The experimentation of Hell Songs is nonexistent on Daughters. Instead, the band is firmly nestled in a nice comfort zone, continuing right where the last record left off, only this time they’re so much more confident. As a result, that ease the band exhibits results in some fabulous grooves. “The Virgin” is absolutely vicious, centering on a simple, swooping guitar sound that’s made all the more contagious by the rhythm section of bassist Samual Walker and drummer Jon Syverson, whose mechanical yet swinging touch gives the track a strong post-punk feel. “The Hit” is easily the closest the band has ever come to sounding mainstream, kicking off into a series of riffs that wouldn’t sound out of place on the Warped Tour, only instead of sounding lazily tossed off, the band tosses in plenty of idiosyncratic touches, such as a series of dissonant screeches courtesy Nick Sadler. “The Theatre Goer” is an inspired pastiche of aggressive, industrial-tinged passages and ambient touches, while “Our Queens (One is Many, Many are One)” erupts into a raucous second half full of tambourines and danceable backbeats.

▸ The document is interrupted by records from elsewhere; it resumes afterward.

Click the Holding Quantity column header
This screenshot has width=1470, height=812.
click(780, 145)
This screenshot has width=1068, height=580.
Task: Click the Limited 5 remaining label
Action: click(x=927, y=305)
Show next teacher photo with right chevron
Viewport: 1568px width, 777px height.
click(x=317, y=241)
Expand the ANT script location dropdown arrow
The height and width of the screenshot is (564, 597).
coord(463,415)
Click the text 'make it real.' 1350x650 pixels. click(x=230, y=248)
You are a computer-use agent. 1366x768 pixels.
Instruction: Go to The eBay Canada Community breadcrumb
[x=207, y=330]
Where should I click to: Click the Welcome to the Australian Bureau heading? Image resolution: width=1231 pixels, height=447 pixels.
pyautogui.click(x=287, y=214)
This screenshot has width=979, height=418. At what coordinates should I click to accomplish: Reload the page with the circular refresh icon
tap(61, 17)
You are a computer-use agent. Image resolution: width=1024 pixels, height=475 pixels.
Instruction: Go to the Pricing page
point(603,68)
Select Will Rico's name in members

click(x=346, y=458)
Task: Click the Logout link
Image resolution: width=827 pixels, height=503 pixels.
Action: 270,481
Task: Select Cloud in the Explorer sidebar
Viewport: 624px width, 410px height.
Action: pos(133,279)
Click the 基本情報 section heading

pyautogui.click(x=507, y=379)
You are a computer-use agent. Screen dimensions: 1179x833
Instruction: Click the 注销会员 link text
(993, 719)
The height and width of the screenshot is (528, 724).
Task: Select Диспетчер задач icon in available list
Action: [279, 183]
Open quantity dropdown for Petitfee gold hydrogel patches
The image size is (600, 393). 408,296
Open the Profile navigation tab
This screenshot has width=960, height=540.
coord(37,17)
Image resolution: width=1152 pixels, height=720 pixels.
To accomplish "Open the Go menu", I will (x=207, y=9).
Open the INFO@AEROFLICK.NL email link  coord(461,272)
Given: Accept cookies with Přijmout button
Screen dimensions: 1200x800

Delving into Marshall’s lyrics makes this album even more rewarding, as he serves up a series of character sketches that range from perceptive to disturbing (“Paul wears a hat of fire / he knows you won’t be happy until he’s lying dead in the street / now he is all but naked with a handgun on your front lawn.”), often coming across as a psychobilly beat poet. His imagery is indelible, his wordplay several notches above your average metal and hardcore band. When you factor in the design and layout of this album (always a strength of Hydra Head), the usual booklet replaced by six different cover images, Daughters is definitely best experienced as a physical album rather than an iTunes download.
As great as this album is, though, there’s a sense of finality that permeates the record. The band abruptly split up upon completion of the album, with Sadler moving on to indie darlings Fang Island. While Marshall and Syverson say they will carry on the band’s name, losing such a crucial member in Sadler will be very difficult to get over. But then again, these guys have surprised us before.